Exercise details: Edit the listing from the line containing "Given: Toggle the Normalize Power checkbox" through the end of the listing, replacing "pixels" with "px" and changing nothing else. Leave the pictures out of your answer.

Listing of where items appear:
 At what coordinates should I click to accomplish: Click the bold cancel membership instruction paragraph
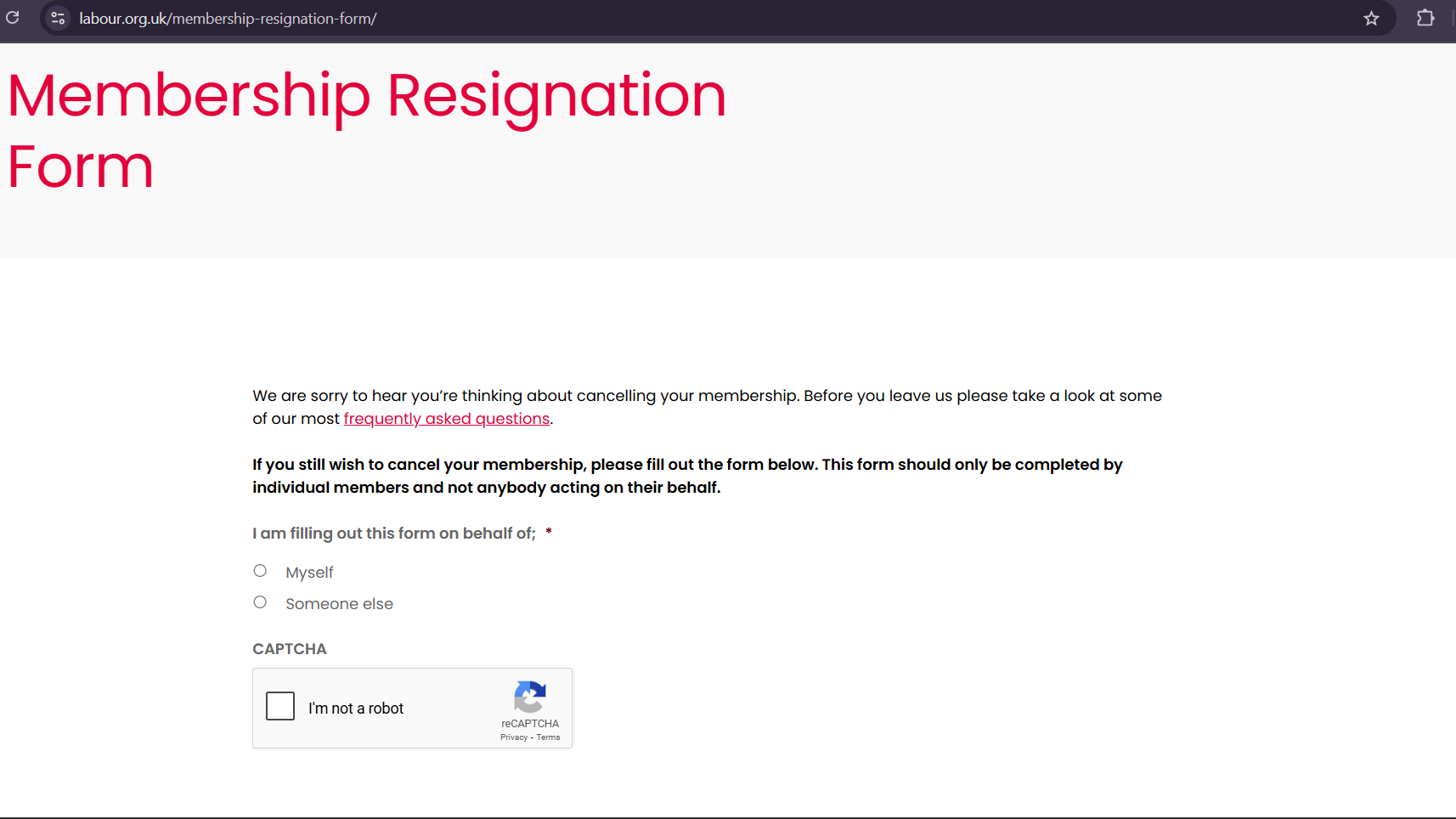point(687,476)
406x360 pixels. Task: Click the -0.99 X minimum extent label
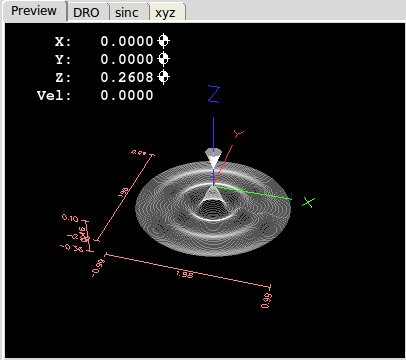pyautogui.click(x=98, y=268)
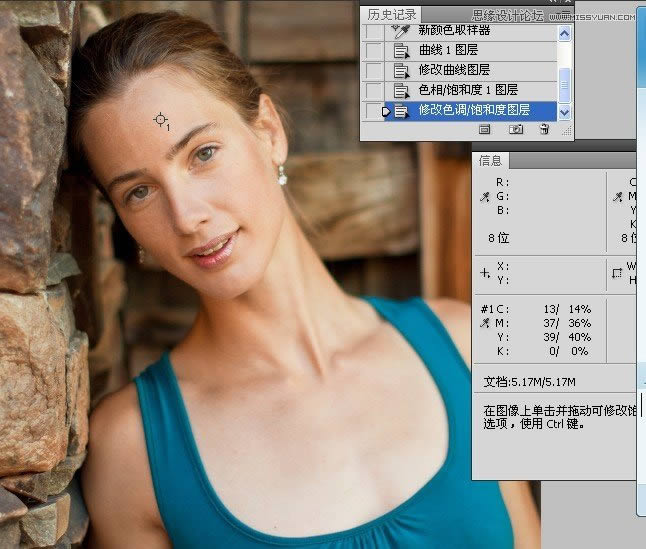Click the color sampler marker on the forehead
Screen dimensions: 646x549
[x=160, y=120]
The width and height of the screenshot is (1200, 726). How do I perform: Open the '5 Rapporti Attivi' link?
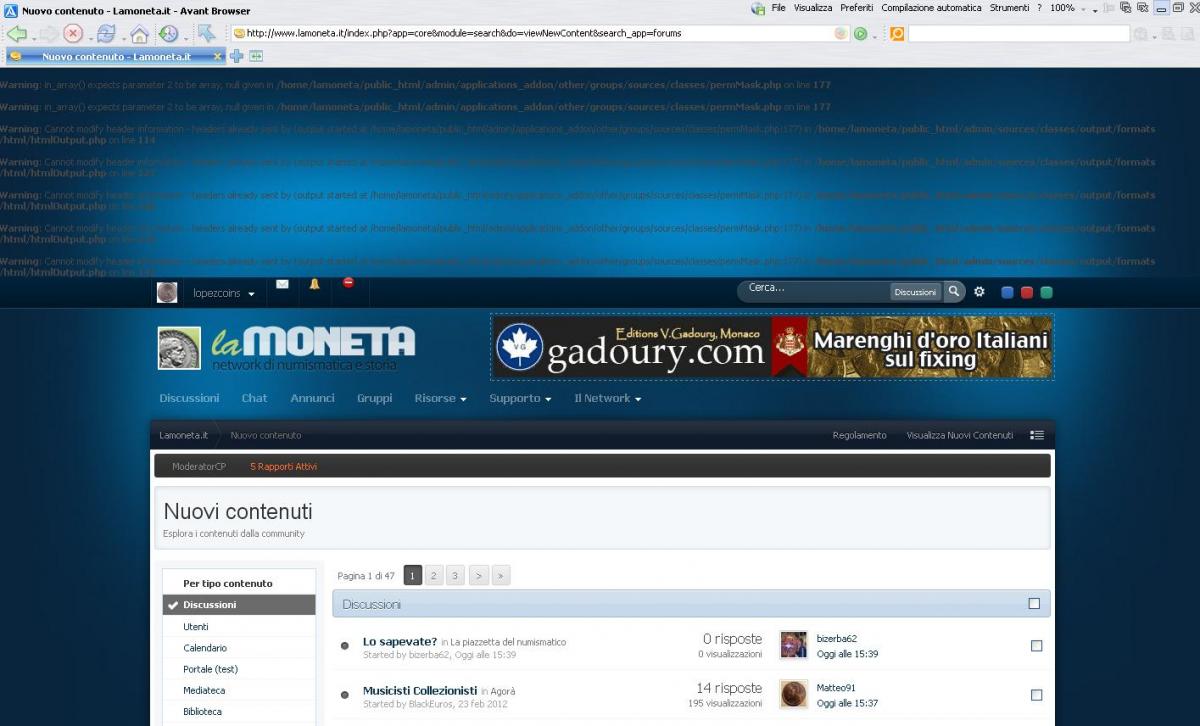click(283, 466)

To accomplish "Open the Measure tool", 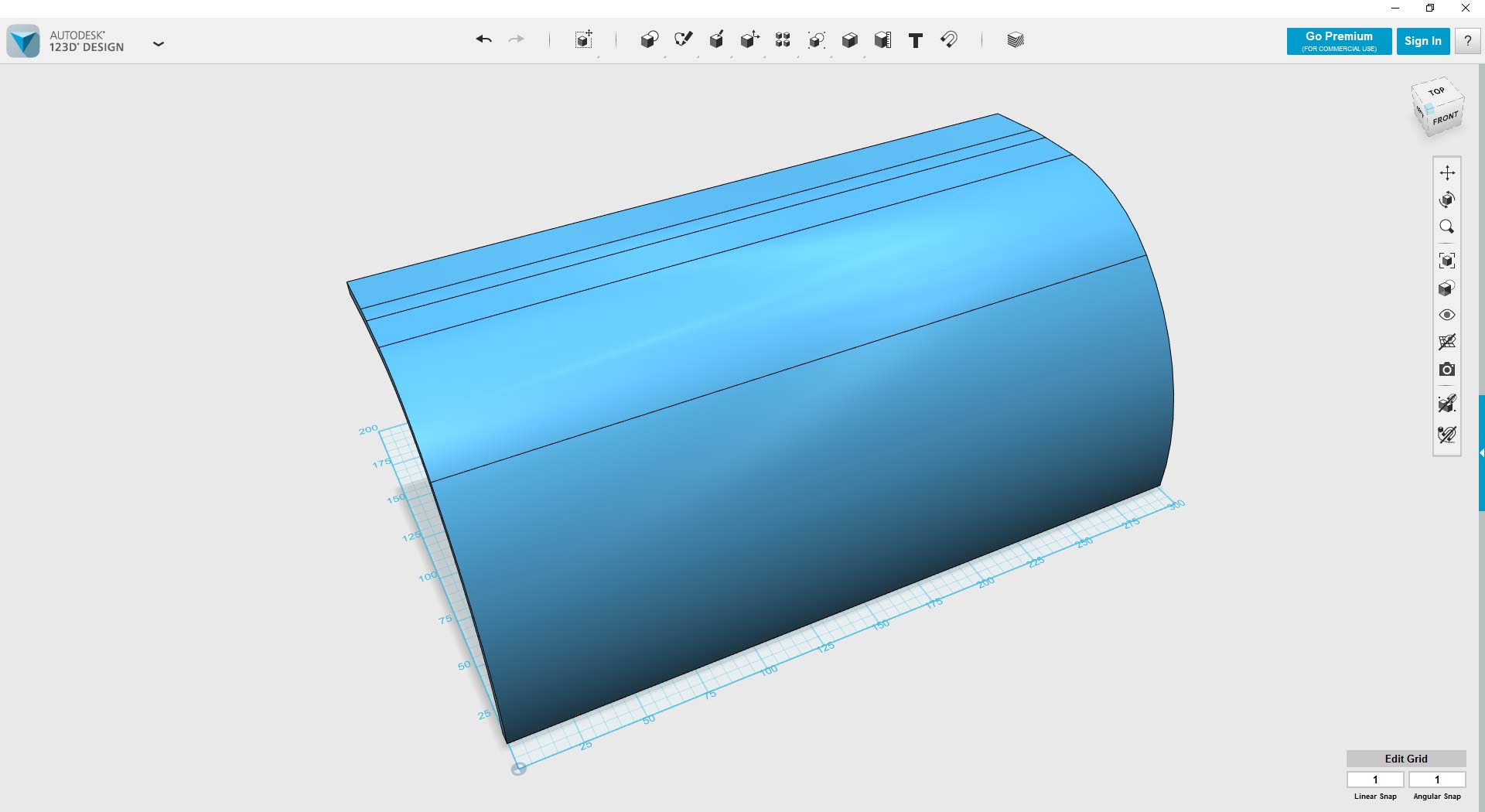I will tap(882, 39).
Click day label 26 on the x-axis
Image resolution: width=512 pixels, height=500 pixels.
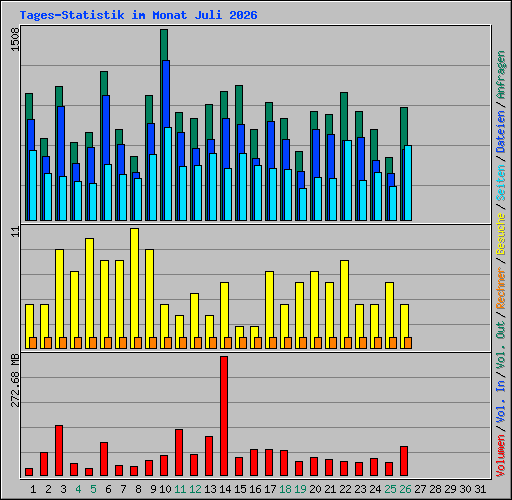coord(405,489)
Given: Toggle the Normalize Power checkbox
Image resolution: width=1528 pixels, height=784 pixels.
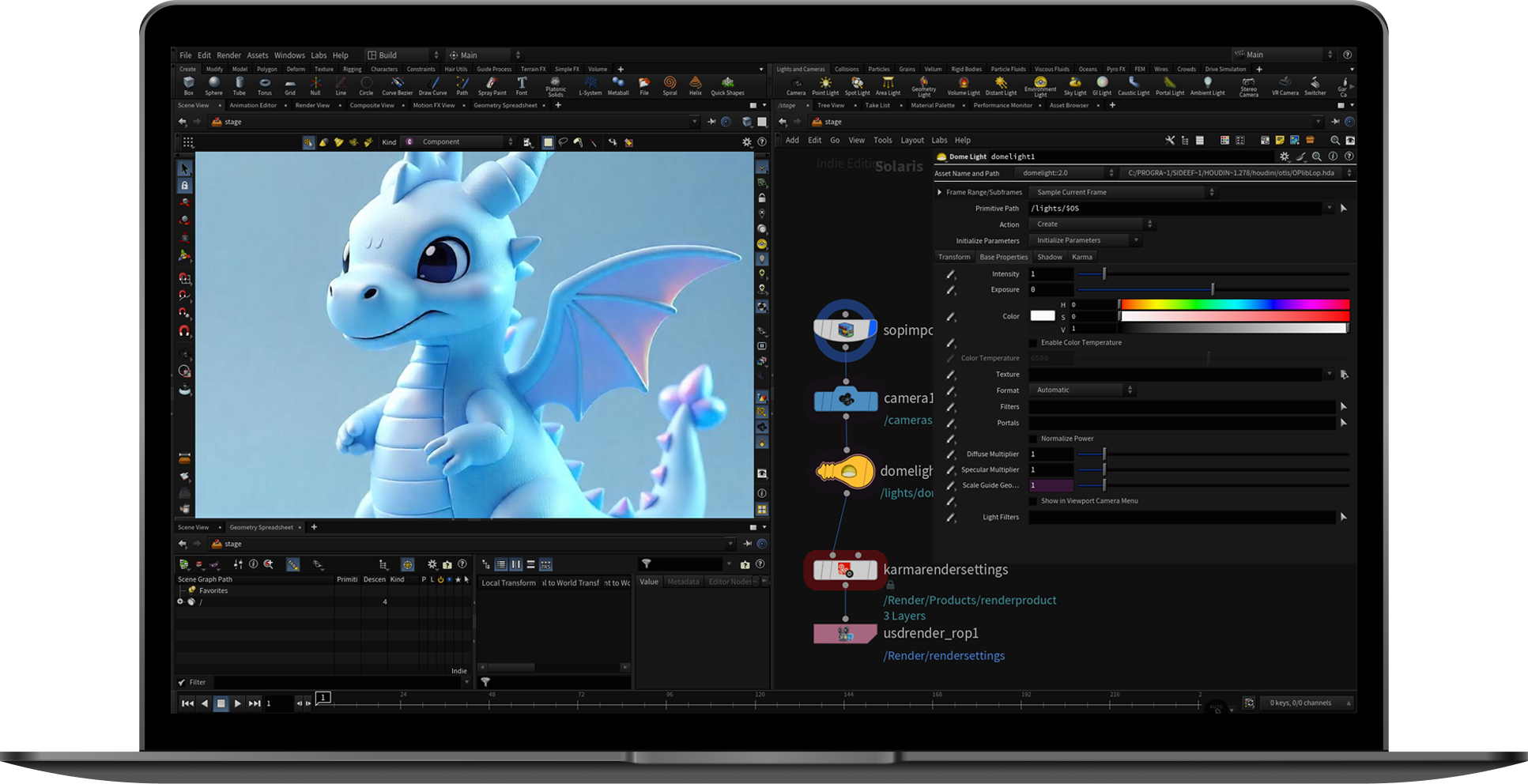Looking at the screenshot, I should point(1033,439).
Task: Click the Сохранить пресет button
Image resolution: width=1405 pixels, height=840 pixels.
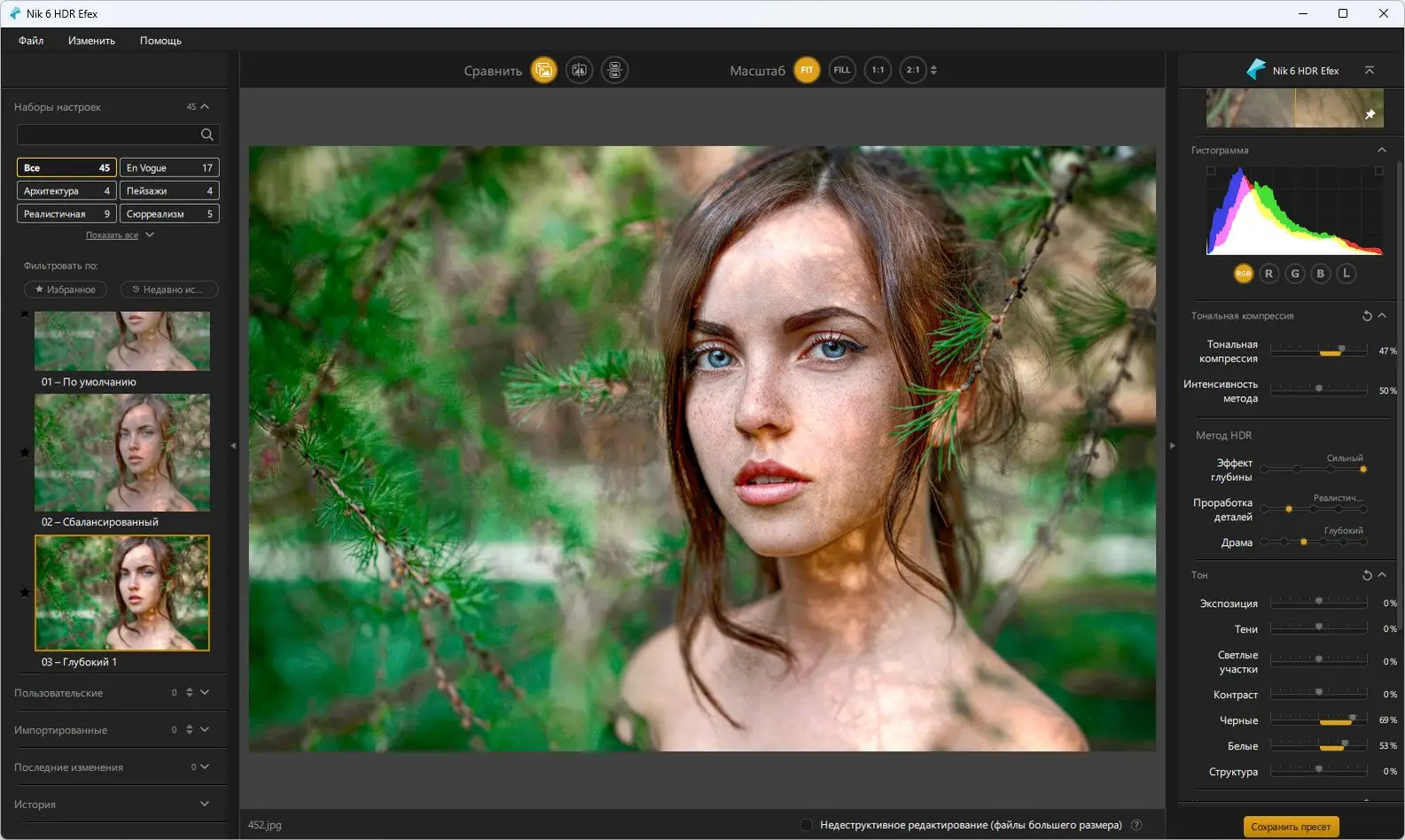Action: pyautogui.click(x=1291, y=827)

Solution to the exercise:
Given: Toggle the Normalize Power checkbox
Image resolution: width=1528 px, height=784 px.
Looking at the screenshot, I should point(1033,439).
Task: Click the Сохранить пресет button
Image resolution: width=1405 px, height=840 px.
Action: pyautogui.click(x=1291, y=827)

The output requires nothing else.